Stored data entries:
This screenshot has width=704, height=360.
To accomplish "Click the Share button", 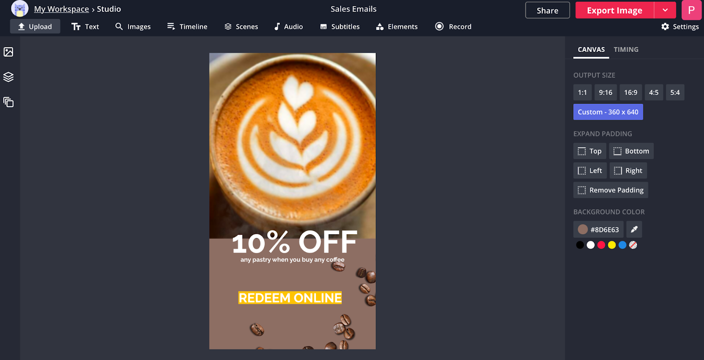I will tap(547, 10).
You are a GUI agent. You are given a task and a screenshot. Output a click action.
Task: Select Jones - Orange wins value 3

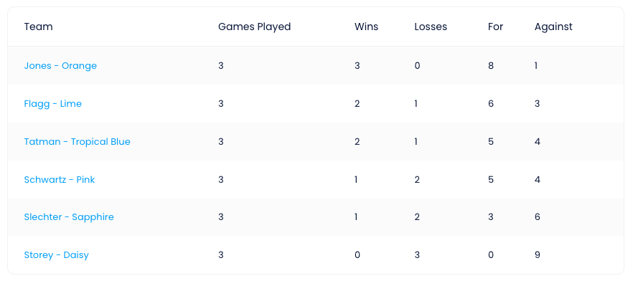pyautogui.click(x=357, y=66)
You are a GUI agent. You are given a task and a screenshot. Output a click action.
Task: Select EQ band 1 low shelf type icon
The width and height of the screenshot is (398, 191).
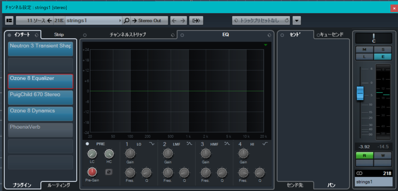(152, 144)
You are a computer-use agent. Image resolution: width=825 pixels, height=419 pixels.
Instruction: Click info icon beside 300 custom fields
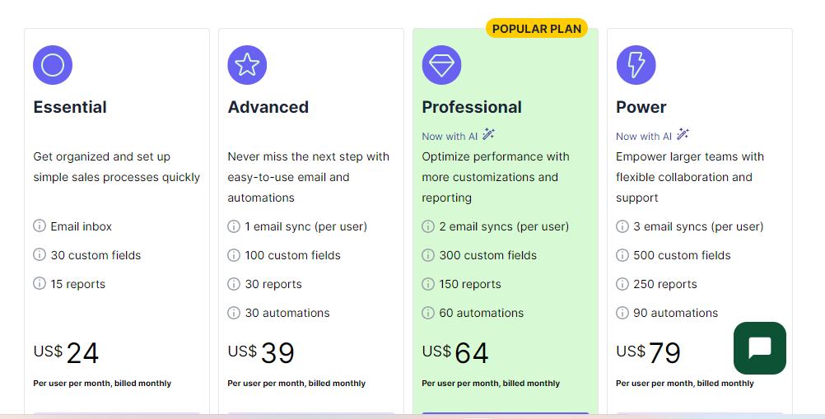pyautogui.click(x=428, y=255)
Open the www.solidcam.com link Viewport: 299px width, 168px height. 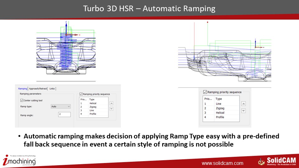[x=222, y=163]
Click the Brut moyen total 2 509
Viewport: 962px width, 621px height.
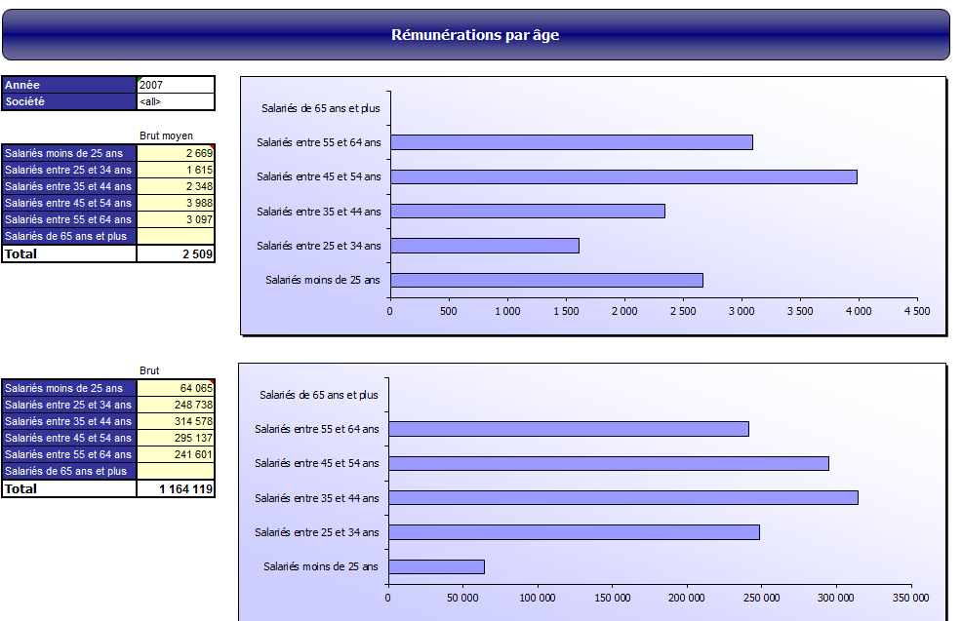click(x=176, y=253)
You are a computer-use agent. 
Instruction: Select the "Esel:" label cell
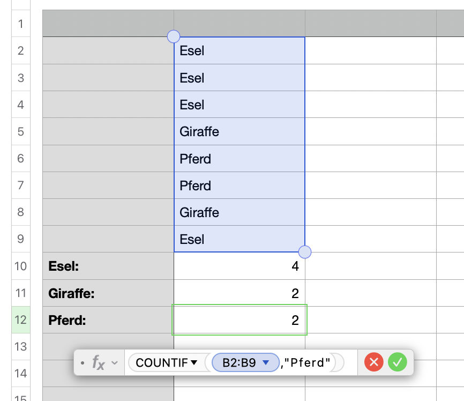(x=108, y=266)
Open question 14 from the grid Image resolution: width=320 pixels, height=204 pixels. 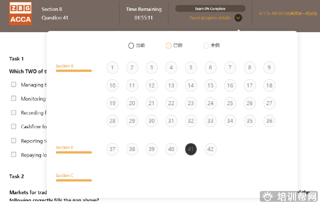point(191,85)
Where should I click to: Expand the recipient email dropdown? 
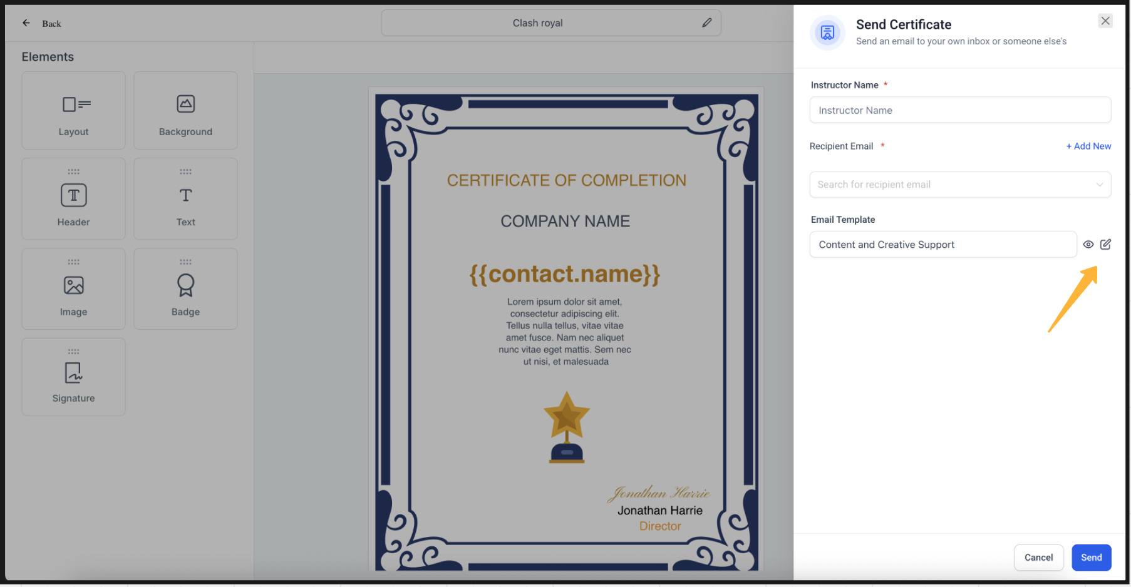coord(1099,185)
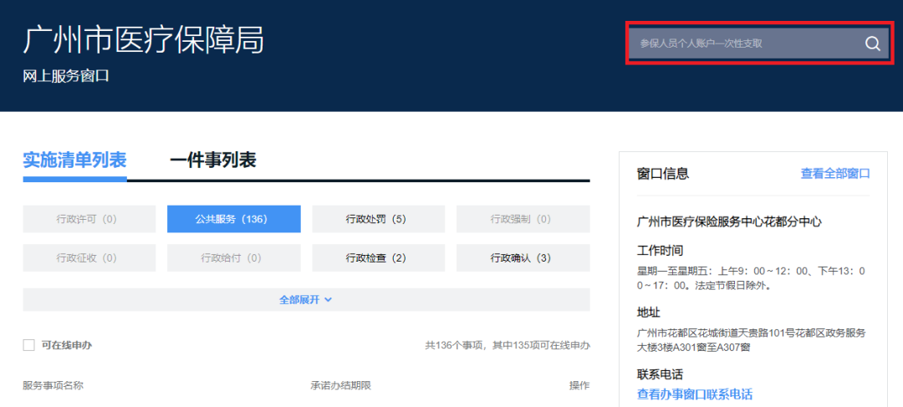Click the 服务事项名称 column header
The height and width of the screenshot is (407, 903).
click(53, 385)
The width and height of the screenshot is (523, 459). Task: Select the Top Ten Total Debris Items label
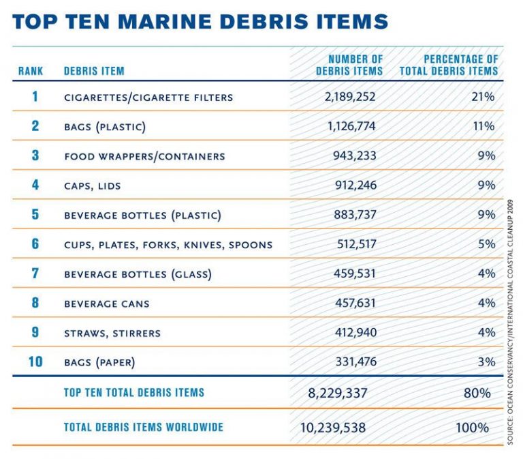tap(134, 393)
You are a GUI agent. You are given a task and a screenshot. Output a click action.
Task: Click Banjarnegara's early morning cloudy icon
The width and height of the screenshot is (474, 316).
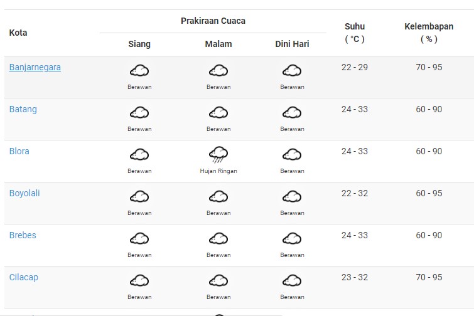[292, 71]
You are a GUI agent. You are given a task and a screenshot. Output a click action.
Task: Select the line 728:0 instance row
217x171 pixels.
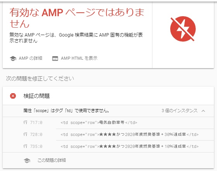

* * *

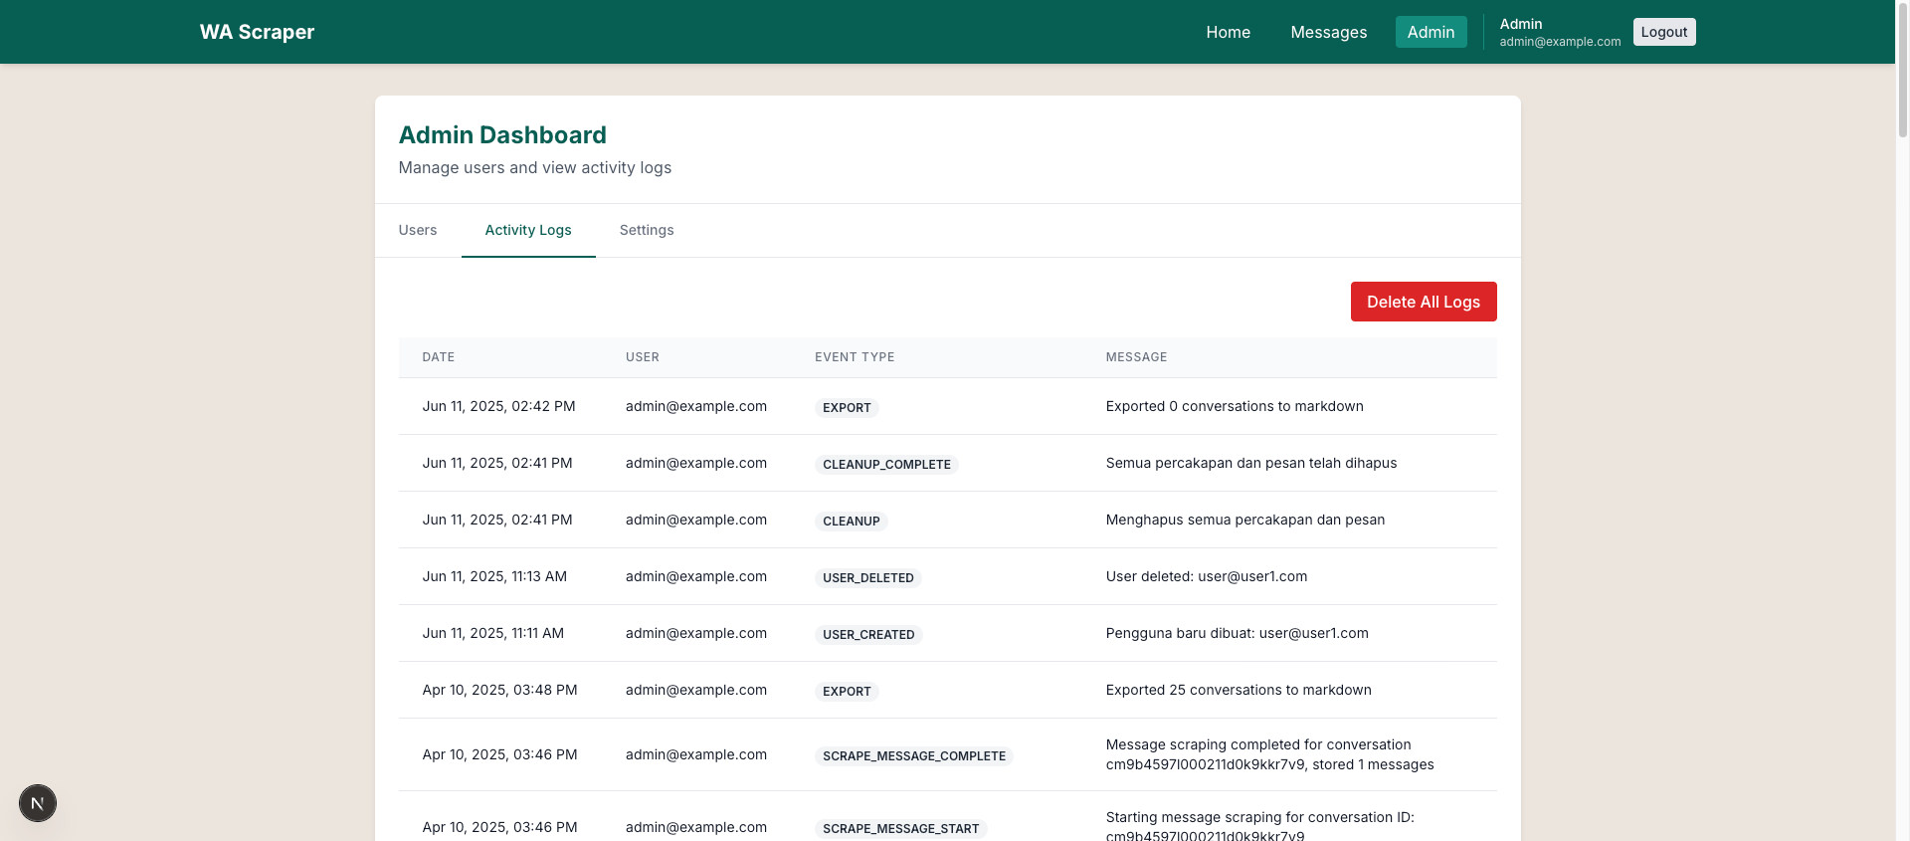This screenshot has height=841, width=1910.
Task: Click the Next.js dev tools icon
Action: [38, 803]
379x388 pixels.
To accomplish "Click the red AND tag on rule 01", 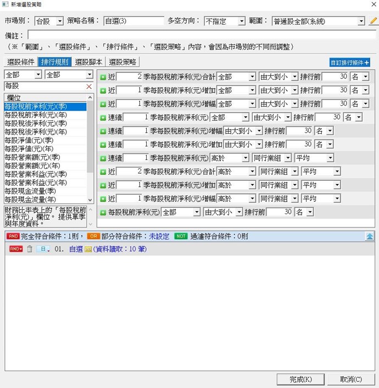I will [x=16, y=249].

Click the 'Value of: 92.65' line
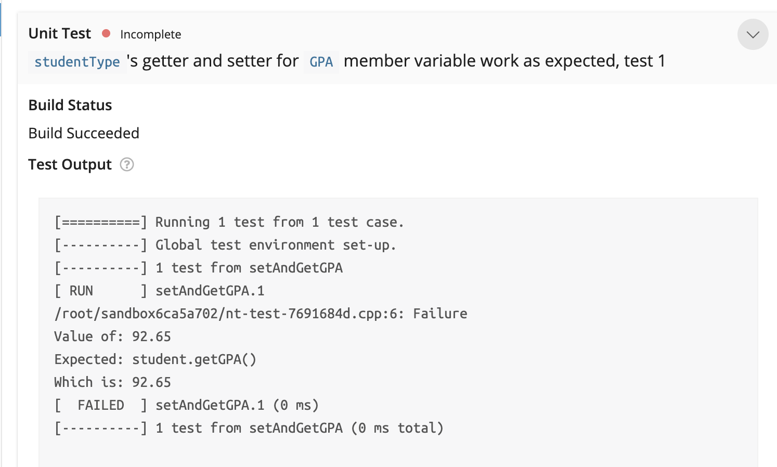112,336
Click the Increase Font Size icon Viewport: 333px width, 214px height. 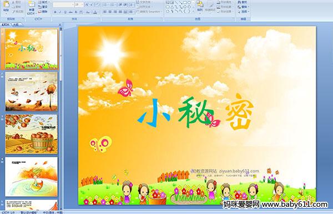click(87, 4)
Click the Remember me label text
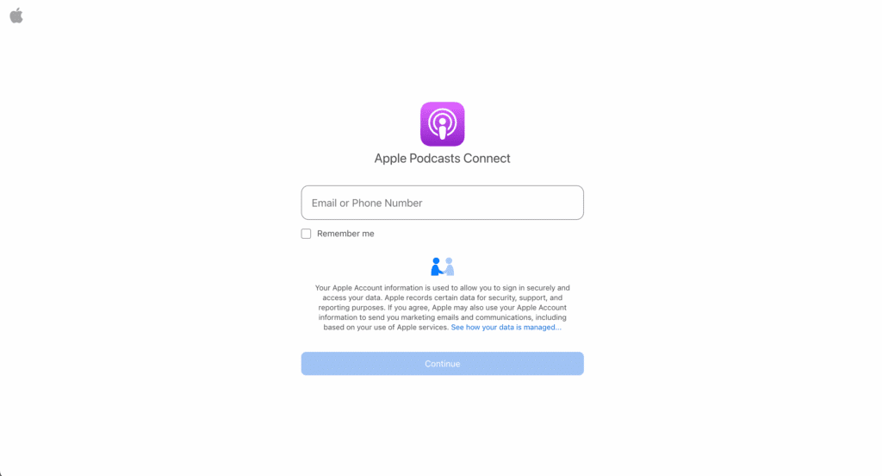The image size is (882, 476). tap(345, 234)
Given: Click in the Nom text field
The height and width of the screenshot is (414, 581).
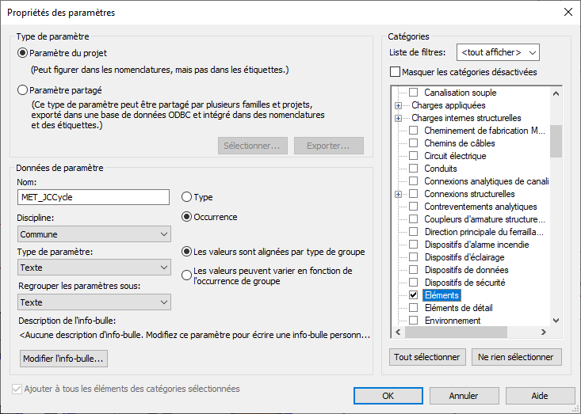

Your task — Start with the line above that contains "Task: Select the line 728:0 instance row" and end with the line that contains "217x171 pixels.". Write out those lines exactly, and only those.

Task result —
Task: Select the line 728:0 instance row
217x171 pixels.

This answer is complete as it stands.